Quote the pension market passage below word for word, starting at "Furthermore, we are" and stopping after "administration.".

Given passage
_ _ _ _ _ _ _

This approach appears to have struck a chord within our target market.
Furthermore, we are now seeing the demand for our approach spreading from high
net worth clients to a much wider audience.
Market changes
Whilst our market continues to be fuelled by increasing client demand for the
greater control and flexibility afforded by SSASs and SIPPs, I believe there are
two other major issues that could substantially increase the market's demand for
SIPPs and, more importantly, the approach we take to their provision and
administration.
Defined benefit schemes
The vast majority of funds within UK pensions are held in defined benefit or
final salary schemes. Recent industry estimates put the figure as high as £1.5
trillion. However, a recent survey by the Association of Consulting Actuaries
revealed 81% of defined benefit schemes are now closed to new members, and the
number of schemes closed to the accrual of future service entitlement has
increased to 14% (up from 10% two years ago). Defined benefit schemes are
becoming less relevant in most employers' remuneration strategies. Many are
showing funding deficits and can present enormous nuisance value to the
sponsoring employer in terms of management time, operational cost and ongoing
financial liability.
However, deficits are being reduced, in some cases substantially, which I
believe will create the impetus over the next five to ten years for increasing
numbers of employers to wind-up their defined benefit schemes. This would give
rise to an enormous flow of pension funds from such schemes to alternative
individual plans and we expect the SIPP market to be a prime beneficiary.
During the year we started to market our group scheme consultancy services to
private companies with defined benefit schemes and early feedback supports the
views expressed above.
The regulatory environment
The Financial Services Authority ('FSA') recently published its 'Review of
Retail Distribution'. This promises to be one of the most comprehensive
overhauls of consumer protection for many years, and is likely to heighten
demand for the Group's services. At the heart of the review lie two
diametrically opposed positions. On the one hand, the FSA believes standards
should be raised for independent financial advisers ('IFAs'), demanding greater
professional qualifications and a move to remuneration based on in-principle
client agreement, rather than commission inducement from the product provider.
I am pleased to report Mattioli Woods has operated this way since its formation.
At the other end of the spectrum, the FSA is proposing that large institutions
should be allowed to sell financial products with a reduced duty of care. The
FSA acknowledges in its review this could lead to poor selling, but concludes
that for the general public to be badly sold some product is better than them
being sold none at all. I expect the likely outcome of this to be increased
demand for trouble-shooting and specialist advisory services such as our own.
Outlook
I believe self-invested pensions represent the most efficient vehicle for the
development of a pension strategy for almost anyone who is serious about
retirement planning, providing control, investment flexibility and cost
effectiveness. In my view, the demise of the defined benefit scheme combined
with the opportunity presented by SIPPs suggests industry estimates of the
future demand for SIPPs are likely to be considerably understated. I look
forward to the future with enthusiasm.
Bob Woods
Chairman
3 September 2007
Chief Executive's Review
Introduction
Having established the business with Bob Woods as a partnership in 1991, I am
proud we have been able to continue our track record of expansion and growth,
whilst staying true to our core values of strong business ethics and excellent
client service.

_ _ _ _ _ _ _

Information shown
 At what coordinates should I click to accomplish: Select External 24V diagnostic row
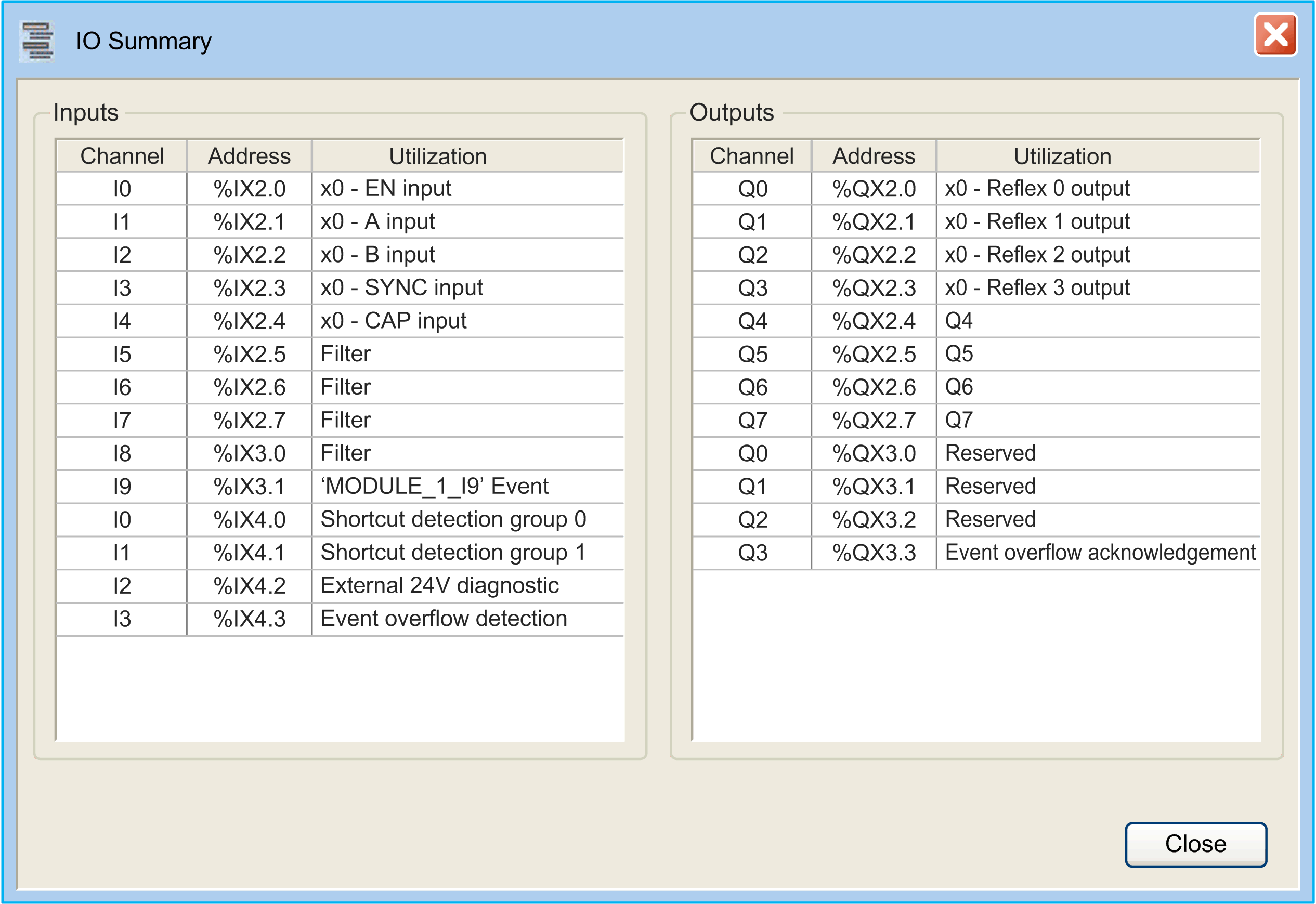439,586
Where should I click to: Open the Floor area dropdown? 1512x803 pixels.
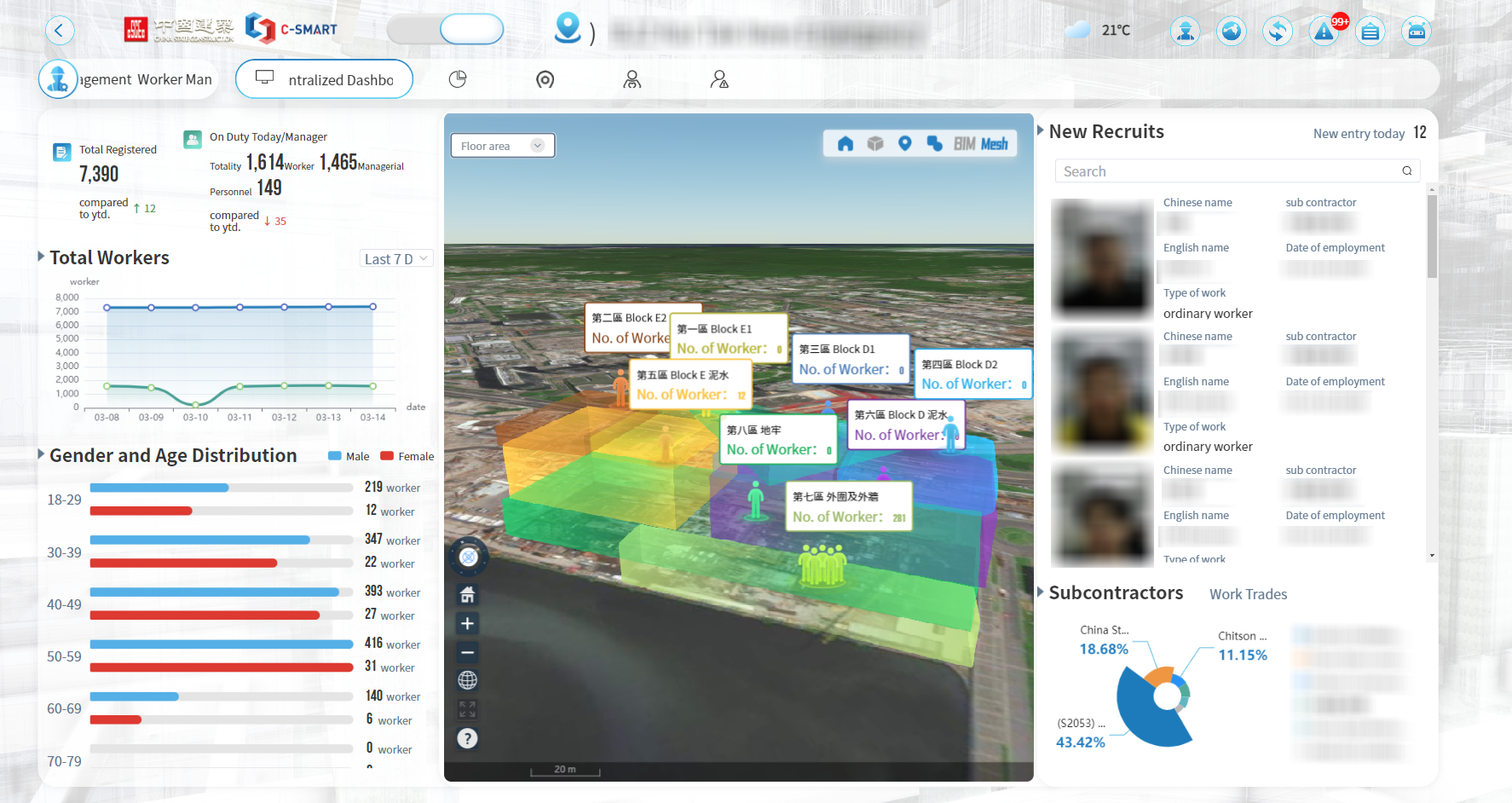[502, 146]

_ _ _ _ _ _ _

Written response
Furthermore, we are now seeing the demand for our approach spreading from high
net worth clients to a much wider audience.
Market changes
Whilst our market continues to be fuelled by increasing client demand for the
greater control and flexibility afforded by SSASs and SIPPs, I believe there are
two other major issues that could substantially increase the market's demand for
SIPPs and, more importantly, the approach we take to their provision and
administration.